Hey ISC2 folks,
Interesting debate I was involved in. Long story short:
A smartphone app uses authentication mechanism utilizing username-password combination. There are some controls that require the generation of strong password, minimum length, expiration, non repeating etc. After the user has registered and created their password though, the system gives an option to the user to generate a 4 digit PIN and use it when logging in instead of the user name/password combination.
I guess I am asking - do you think that makes sense? Why would a strong password be required when after it - a user can simply use a 4 digit PIN (4 digit PIN = low security /around 10k combinations/)?
Additionally - are you aware of such practice is possible for mobile apps for regulated industries like banks/health?

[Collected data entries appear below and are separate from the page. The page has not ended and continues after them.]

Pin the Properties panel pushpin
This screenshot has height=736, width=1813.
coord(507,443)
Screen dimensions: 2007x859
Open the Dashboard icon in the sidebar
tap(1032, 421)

You should probably consider binding in a third party app as well, SSO, CASB, as well as lockout on your phones/tablets and into your mobile apps and of course MAM to go with MDM.
A lot of these have the concept of intelligent authentication bakes in the info about the authentication as well as anti-malware and other bits and pieces and if they are any good they will protect the credentials, and step-up or step down or even lockout functions* as needed):
https://swivelsecure.com/solutions/intelligent-authentication
https://global.blackberry.com/en/enterprise/blackberry-enterprise-mobility-suite
https://www.okta.com/products/
Users notice very quickly if they lose their phones.
If the user does get coerced, then unless you have panic buttons, plausibly deniable codes to enter etc then an attacker will get in:
It's all the more layered, and I trust well-implemented PIN'n'In much more than I do loads of passwords.
In the future:
* This phone seems compromised, therefore will have minimal trust etc.